Les temps changent, et le nom des maroquins avec eux. Le ministère de l'Industrie, par exemple, est devenu le ministère de l'Economie, des Finances et de l'Industrie, avant de prendre son nom actuel de ministère du Redressement productif en 2012. Ces glissements terminologiques n'ont pas qu'un intérêt cosmétique. Ils montrent la volonté des gouvernements successifs d'insister sur l'importance de tel domaine, ou au contraire d'occulter tel autre. Grand perdant de ce jeu de poupées gigognes, l'aménagement du territoire n'est plus. C'est la première fois en 30 ans qu'il disparaît des intitulés ministériels. Alors qu'il représente l'un des enjeux phares du XXIe siècle.

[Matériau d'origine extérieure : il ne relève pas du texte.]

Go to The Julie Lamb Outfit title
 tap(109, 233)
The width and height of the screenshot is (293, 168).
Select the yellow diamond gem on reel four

La banlieue c'est pas rose, la ville et la campagne non plus

Dans une tribune publiée dans Le Monde, François Sauvadet souligne cette aberration : François Hollande n'a pas prononcé une seule fois le terme d'"aménagement du territoire" dans sa dernière conférence de presse. Une raison à cela ? La gauche est un peu fâchée avec ce ministère, au sein duquel elle n'a plus placé de représentant depuis vingt ans. Tout se passe exactement comme si, pour elle, les territoires défavorisés se limitaient aux zones urbaines sensibles. Rendre les quartiers pauvres viables et vivables est primordial, bien sûr, mais il y a aussi fort à faire pour redonner leur lustre d'antan à d'autres sites aux abois. La politique à géométrie variable du gouvernement est particulièrement visible en Ile-de-France, où se côtoient plusieurs types de zones à réhabiliter, les unes prises en charge, les autres totalement délaissées.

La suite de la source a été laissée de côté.